INFORMATION GIVEN section start

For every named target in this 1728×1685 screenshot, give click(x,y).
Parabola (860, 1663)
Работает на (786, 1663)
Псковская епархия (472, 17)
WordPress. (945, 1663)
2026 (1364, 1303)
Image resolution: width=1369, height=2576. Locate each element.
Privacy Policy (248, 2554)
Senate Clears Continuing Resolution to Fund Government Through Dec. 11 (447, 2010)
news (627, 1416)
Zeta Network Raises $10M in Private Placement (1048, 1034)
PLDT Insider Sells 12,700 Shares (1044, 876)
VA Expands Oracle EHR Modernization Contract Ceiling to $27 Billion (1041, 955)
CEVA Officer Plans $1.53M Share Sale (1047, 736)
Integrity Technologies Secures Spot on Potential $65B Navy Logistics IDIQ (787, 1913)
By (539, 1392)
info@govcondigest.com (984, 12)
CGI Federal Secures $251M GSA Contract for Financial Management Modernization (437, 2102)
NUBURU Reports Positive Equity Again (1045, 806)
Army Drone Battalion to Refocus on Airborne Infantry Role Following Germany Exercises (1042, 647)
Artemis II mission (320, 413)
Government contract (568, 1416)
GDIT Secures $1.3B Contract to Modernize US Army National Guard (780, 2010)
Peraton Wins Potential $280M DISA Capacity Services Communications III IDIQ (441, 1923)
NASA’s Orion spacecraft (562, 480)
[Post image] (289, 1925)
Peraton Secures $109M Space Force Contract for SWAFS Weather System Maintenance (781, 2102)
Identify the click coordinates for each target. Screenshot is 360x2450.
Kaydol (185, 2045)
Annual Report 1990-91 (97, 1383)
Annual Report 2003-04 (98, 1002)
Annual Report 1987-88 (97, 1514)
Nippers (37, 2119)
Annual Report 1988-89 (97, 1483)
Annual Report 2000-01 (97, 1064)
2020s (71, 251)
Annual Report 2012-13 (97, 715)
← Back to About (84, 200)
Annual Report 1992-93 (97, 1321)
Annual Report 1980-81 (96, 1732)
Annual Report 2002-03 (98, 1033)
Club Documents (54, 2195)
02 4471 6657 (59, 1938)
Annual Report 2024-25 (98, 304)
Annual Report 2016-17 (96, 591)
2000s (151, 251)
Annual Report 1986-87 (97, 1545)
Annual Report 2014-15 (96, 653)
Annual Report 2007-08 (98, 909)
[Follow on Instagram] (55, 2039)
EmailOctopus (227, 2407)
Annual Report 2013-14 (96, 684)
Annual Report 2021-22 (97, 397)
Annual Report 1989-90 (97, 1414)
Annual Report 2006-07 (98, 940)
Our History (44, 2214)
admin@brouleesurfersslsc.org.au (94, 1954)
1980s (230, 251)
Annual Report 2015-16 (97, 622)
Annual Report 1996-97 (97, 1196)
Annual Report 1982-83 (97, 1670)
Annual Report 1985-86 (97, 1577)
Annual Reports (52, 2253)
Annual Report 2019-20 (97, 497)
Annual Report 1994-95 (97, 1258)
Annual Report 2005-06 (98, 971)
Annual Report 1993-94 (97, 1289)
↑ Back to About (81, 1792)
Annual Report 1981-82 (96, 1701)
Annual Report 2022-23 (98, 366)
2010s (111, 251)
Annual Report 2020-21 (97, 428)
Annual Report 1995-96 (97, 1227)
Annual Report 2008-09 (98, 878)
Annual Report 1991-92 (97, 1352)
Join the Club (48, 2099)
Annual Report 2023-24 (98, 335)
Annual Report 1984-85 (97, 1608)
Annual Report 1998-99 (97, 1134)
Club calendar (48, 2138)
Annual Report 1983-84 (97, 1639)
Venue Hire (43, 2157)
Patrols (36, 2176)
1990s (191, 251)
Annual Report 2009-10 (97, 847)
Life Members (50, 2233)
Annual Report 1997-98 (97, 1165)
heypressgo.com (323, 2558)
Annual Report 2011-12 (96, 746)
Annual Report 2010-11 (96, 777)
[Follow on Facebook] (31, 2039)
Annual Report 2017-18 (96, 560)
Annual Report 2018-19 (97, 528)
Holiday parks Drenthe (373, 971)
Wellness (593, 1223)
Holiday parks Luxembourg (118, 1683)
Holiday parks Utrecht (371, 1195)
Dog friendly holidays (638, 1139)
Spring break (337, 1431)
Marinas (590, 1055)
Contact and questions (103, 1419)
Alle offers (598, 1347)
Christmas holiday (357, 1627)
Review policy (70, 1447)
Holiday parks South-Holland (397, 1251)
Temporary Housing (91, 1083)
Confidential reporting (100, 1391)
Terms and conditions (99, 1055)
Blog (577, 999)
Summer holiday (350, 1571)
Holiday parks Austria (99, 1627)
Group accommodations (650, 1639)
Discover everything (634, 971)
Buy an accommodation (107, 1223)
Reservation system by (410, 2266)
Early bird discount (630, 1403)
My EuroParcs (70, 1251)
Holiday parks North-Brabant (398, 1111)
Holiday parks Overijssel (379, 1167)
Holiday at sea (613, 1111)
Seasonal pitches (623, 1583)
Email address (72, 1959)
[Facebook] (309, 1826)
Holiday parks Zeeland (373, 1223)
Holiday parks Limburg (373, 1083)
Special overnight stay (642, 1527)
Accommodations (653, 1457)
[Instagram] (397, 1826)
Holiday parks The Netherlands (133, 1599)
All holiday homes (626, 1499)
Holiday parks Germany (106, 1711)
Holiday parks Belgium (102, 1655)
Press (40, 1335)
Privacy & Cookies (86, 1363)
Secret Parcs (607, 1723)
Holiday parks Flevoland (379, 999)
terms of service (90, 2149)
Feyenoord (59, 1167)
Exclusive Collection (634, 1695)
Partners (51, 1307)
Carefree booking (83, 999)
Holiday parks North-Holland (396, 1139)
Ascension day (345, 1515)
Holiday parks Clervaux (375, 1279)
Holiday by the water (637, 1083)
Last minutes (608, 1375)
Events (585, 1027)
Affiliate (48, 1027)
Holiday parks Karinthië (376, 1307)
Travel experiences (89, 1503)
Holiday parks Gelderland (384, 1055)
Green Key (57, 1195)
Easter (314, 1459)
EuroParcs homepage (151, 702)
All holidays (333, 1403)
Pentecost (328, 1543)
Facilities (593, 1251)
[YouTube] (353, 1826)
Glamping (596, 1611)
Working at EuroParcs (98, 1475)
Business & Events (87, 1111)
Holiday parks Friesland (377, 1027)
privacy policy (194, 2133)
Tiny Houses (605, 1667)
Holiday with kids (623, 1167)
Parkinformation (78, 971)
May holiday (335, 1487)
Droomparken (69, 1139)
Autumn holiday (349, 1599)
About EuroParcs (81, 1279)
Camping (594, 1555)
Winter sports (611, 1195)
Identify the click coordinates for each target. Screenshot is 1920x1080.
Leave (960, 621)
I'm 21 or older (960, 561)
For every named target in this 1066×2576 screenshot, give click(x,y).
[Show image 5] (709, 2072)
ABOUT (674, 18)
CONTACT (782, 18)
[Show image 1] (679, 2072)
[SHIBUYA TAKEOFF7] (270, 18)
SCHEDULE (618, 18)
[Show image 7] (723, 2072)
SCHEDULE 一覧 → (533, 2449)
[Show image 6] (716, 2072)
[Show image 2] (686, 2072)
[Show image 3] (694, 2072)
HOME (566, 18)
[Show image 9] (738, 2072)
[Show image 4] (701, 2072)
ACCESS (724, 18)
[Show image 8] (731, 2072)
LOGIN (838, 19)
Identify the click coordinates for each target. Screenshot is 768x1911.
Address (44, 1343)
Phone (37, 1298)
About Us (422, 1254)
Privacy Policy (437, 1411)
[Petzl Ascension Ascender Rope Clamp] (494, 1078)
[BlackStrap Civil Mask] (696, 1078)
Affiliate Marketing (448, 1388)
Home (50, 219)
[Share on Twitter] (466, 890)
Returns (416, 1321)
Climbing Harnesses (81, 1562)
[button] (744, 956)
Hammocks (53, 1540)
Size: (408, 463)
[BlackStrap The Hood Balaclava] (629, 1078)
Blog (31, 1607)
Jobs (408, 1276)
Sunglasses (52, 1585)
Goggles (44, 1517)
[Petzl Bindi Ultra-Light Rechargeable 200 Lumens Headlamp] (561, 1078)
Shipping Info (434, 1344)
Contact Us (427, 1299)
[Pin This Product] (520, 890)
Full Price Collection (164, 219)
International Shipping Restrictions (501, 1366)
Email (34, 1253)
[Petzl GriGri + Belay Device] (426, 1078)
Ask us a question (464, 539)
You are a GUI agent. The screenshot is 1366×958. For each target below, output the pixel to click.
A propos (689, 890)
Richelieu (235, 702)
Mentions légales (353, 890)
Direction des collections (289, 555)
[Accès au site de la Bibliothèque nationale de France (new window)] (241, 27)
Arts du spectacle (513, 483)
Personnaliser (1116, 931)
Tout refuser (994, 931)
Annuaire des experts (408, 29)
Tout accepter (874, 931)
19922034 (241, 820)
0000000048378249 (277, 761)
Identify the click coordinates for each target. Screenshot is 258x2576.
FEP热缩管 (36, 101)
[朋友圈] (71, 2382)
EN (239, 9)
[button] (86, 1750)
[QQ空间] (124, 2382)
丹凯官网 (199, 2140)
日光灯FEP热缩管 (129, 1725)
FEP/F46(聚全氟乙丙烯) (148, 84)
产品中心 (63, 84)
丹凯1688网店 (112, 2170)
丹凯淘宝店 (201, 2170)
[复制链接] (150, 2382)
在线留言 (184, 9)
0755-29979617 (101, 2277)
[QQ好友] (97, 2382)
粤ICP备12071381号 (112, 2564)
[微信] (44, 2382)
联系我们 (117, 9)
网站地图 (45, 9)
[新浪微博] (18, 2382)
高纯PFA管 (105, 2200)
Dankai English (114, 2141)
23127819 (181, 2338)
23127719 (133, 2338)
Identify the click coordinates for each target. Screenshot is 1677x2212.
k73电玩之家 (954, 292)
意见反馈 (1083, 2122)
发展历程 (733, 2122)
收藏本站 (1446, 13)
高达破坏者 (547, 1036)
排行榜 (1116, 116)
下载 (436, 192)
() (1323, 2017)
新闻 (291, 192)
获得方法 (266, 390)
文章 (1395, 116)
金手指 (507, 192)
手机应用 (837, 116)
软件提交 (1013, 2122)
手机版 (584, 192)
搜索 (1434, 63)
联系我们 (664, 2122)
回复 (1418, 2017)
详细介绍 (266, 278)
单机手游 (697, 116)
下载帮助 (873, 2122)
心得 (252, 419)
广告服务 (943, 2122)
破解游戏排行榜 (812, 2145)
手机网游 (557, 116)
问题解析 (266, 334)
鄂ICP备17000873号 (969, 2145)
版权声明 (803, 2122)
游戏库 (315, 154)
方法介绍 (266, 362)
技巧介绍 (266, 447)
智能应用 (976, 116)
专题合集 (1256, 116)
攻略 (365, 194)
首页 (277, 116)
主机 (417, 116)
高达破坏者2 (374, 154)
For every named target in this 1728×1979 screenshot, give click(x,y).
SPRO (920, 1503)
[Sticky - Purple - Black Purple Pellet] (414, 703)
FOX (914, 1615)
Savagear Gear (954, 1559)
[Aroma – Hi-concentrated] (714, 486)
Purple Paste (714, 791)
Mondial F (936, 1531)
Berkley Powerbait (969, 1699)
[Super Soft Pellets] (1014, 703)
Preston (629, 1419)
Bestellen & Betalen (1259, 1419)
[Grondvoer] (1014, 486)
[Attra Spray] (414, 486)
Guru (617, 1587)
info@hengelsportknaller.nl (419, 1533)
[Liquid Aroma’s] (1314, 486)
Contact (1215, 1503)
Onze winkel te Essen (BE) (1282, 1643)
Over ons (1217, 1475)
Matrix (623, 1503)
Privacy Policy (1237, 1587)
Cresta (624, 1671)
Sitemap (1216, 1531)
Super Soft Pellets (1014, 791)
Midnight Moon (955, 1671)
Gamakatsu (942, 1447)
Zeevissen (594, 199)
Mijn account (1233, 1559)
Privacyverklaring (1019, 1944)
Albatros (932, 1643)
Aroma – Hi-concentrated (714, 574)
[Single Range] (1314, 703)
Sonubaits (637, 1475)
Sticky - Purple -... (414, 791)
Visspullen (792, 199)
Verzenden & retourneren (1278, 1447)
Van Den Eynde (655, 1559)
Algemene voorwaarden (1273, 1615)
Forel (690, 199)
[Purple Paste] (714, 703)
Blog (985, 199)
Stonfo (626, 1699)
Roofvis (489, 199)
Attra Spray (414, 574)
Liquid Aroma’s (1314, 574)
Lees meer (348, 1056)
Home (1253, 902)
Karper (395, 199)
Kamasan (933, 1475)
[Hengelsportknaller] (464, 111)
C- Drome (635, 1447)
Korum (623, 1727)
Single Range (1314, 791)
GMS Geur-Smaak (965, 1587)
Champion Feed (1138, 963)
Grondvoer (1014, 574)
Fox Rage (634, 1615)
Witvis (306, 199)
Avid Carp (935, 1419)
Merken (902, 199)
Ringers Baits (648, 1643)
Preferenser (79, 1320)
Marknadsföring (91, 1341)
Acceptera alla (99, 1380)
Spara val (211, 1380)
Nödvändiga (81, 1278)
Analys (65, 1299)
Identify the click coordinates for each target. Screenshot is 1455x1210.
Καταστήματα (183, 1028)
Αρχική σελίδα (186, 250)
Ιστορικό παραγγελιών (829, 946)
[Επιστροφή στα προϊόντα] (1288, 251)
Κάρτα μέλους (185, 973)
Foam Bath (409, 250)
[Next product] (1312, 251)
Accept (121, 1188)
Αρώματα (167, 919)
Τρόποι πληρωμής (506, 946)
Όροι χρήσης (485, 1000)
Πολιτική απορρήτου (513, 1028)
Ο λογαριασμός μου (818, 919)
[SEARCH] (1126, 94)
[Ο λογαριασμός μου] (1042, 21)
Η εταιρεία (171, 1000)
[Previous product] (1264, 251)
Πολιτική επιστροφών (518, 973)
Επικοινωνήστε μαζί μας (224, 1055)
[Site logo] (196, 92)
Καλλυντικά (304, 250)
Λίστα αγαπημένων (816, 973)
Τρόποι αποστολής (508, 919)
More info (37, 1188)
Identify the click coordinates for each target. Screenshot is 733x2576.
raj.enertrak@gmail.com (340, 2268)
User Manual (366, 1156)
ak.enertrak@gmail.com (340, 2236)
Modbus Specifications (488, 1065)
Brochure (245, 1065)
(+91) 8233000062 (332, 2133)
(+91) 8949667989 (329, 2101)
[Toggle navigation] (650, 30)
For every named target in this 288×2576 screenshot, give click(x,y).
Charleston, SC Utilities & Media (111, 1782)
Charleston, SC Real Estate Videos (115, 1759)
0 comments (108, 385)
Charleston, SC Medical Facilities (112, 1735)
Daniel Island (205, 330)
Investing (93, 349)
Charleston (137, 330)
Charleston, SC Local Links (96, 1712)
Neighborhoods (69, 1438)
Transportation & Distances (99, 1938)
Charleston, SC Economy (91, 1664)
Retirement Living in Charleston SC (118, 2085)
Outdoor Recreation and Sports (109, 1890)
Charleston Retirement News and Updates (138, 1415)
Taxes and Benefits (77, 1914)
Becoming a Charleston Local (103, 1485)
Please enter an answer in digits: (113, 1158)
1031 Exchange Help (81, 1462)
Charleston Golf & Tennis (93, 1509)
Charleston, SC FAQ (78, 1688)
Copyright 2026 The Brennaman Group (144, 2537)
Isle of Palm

INFORMATION GIVEN section end

**TASK DIRECTIONS**:
Provide the count, and nothing else, of lines in the data above where the word "named" occurs.

**RESULT**:
4